* [Material shown]
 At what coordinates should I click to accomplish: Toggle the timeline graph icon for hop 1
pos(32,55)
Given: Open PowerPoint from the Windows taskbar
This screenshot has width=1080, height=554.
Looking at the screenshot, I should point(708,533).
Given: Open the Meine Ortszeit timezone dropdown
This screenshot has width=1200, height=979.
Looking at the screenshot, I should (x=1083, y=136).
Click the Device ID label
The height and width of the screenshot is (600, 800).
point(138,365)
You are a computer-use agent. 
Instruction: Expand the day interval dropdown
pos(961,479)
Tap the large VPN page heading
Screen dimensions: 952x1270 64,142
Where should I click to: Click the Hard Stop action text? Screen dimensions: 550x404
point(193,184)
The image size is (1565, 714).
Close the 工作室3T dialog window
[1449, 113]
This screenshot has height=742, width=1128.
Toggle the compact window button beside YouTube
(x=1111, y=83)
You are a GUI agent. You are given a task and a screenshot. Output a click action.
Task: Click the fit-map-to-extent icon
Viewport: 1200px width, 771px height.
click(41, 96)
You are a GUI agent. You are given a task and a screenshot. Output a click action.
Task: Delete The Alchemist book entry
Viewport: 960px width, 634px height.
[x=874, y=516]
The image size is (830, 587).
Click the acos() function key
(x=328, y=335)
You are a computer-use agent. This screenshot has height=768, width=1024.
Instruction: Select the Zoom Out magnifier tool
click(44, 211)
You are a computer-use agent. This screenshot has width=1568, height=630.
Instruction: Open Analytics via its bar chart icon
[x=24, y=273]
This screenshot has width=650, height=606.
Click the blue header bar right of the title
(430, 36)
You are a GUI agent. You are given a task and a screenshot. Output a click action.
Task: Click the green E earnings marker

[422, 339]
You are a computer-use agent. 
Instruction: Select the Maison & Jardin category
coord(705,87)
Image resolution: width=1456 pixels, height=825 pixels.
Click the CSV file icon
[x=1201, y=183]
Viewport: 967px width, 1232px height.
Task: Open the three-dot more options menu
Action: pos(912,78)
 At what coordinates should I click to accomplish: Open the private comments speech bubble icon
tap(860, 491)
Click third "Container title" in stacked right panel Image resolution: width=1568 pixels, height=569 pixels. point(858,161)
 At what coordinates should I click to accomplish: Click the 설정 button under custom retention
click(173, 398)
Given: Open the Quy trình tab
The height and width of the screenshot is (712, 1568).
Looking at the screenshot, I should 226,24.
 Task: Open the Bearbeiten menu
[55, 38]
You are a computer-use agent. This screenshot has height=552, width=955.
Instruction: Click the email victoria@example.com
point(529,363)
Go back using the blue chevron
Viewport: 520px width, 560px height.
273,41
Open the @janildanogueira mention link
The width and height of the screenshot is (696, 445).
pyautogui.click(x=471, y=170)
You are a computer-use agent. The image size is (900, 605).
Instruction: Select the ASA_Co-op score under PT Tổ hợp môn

* [Your task] Since only lines holding the word "computer" matter, count them in the data above and report the number alone.

* [Task response] 6